Все та же внутренняя интуиция подсказывала майору и о том, что ничегошеньки, абсолютно ни черта, за время его отсутствия в головах чеченцев, похоже, так и не изменилось. И вообще, могло ли такое произойти?
Быть может, этот народ и не настолько (как, к примеру, их предки) пропитан ненавистью к России, однако каждый из них боится быть непонятым своими же соплеменниками. И в ещё большей степени они опасаются впасть в немилость вожаков-лидеров (читай, полевых командиров) своих тейпов.

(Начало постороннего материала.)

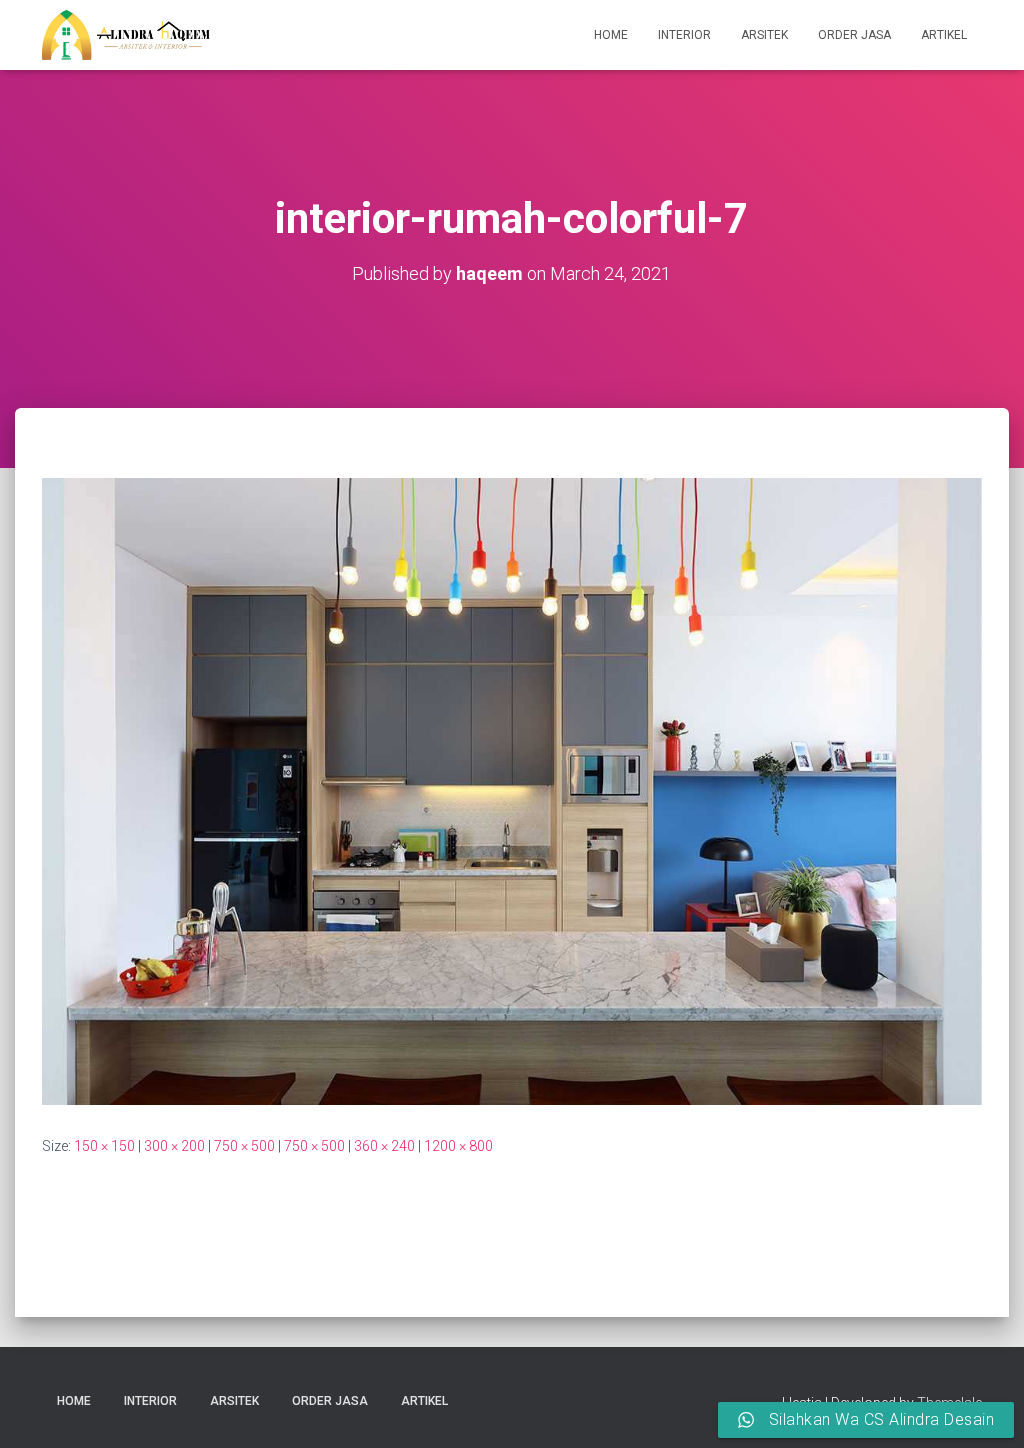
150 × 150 (104, 1146)
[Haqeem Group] (126, 35)
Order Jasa (854, 35)
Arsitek (764, 35)
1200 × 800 (458, 1146)
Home (611, 35)
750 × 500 (244, 1146)
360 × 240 (384, 1146)
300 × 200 (174, 1146)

Ещё по прошлым командировкам Князев знал, что днём эти рядовые жители горной республики могут запросто быть вполне миролюбивы и покладисты. Тогда как ночью, эти же послушные и лояльные к федеральным властям люди, с оружием в руках беспрекословно исполнят любой приказ бандитов или самостоятельно отомстят за смерть одного из своих родственников. Потому как, это местный, общепризнанный закон. Ведь свой менталитет и жизненный уклад они пронесли через века, и вряд ли, в ближайшем будущем смогут от него отказаться.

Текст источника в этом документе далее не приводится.